▸ **EXERCISE PROMPT**: Go to the line containing "Click the sunny weather icon in header" in the records below and print it and every following line exactly, on through the line containing "Task: Click the word", then stop.

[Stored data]
═══

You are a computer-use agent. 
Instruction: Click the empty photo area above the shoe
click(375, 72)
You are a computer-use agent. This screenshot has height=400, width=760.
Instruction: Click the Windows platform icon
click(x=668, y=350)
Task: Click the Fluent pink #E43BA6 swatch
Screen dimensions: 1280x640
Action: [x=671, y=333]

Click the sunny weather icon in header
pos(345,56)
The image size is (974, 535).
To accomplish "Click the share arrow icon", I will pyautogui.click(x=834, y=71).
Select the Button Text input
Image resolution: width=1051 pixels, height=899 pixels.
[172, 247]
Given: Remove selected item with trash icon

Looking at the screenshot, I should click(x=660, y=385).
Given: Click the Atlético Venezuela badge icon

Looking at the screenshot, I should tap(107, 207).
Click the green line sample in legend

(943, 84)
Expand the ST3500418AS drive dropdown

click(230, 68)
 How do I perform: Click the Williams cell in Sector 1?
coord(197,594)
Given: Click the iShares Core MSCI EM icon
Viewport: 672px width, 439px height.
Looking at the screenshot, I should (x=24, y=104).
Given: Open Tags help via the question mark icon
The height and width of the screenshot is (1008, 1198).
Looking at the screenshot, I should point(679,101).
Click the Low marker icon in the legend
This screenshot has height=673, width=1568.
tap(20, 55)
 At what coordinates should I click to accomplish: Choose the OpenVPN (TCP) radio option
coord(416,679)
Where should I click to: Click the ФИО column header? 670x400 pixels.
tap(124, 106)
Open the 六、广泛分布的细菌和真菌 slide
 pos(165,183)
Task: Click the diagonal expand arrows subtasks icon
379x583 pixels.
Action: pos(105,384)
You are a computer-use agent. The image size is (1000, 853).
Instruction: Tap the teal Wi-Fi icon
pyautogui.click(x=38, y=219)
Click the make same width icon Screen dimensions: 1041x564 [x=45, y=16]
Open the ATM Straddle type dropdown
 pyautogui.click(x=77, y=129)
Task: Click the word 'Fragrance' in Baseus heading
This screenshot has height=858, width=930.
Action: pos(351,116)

═══

▸ **EXERCISE RESPONSE**:
Click the sunny weather icon in header
pos(345,56)
The image size is (974, 535).
To accomplish "Click the share arrow icon", I will pyautogui.click(x=834, y=71).
Select the Button Text input
Image resolution: width=1051 pixels, height=899 pixels.
[172, 247]
Given: Remove selected item with trash icon

Looking at the screenshot, I should click(x=660, y=385).
Given: Click the Atlético Venezuela badge icon

Looking at the screenshot, I should tap(107, 207).
Click the green line sample in legend

(943, 84)
Expand the ST3500418AS drive dropdown

click(230, 68)
 How do I perform: Click the Williams cell in Sector 1?
coord(197,594)
Given: Click the iShares Core MSCI EM icon
Viewport: 672px width, 439px height.
Looking at the screenshot, I should (x=24, y=104).
Given: Open Tags help via the question mark icon
The height and width of the screenshot is (1008, 1198).
Looking at the screenshot, I should point(679,101).
Click the Low marker icon in the legend
This screenshot has height=673, width=1568.
tap(20, 55)
 At what coordinates should I click to accomplish: Choose the OpenVPN (TCP) radio option
coord(416,679)
Where should I click to: Click the ФИО column header? 670x400 pixels.
tap(124, 106)
Open the 六、广泛分布的细菌和真菌 slide
 pos(165,183)
Task: Click the diagonal expand arrows subtasks icon
379x583 pixels.
Action: pos(105,384)
You are a computer-use agent. The image size is (1000, 853).
Instruction: Tap the teal Wi-Fi icon
pyautogui.click(x=38, y=219)
Click the make same width icon Screen dimensions: 1041x564 [x=45, y=16]
Open the ATM Straddle type dropdown
 pyautogui.click(x=77, y=129)
Task: Click the word 'Fragrance' in Baseus heading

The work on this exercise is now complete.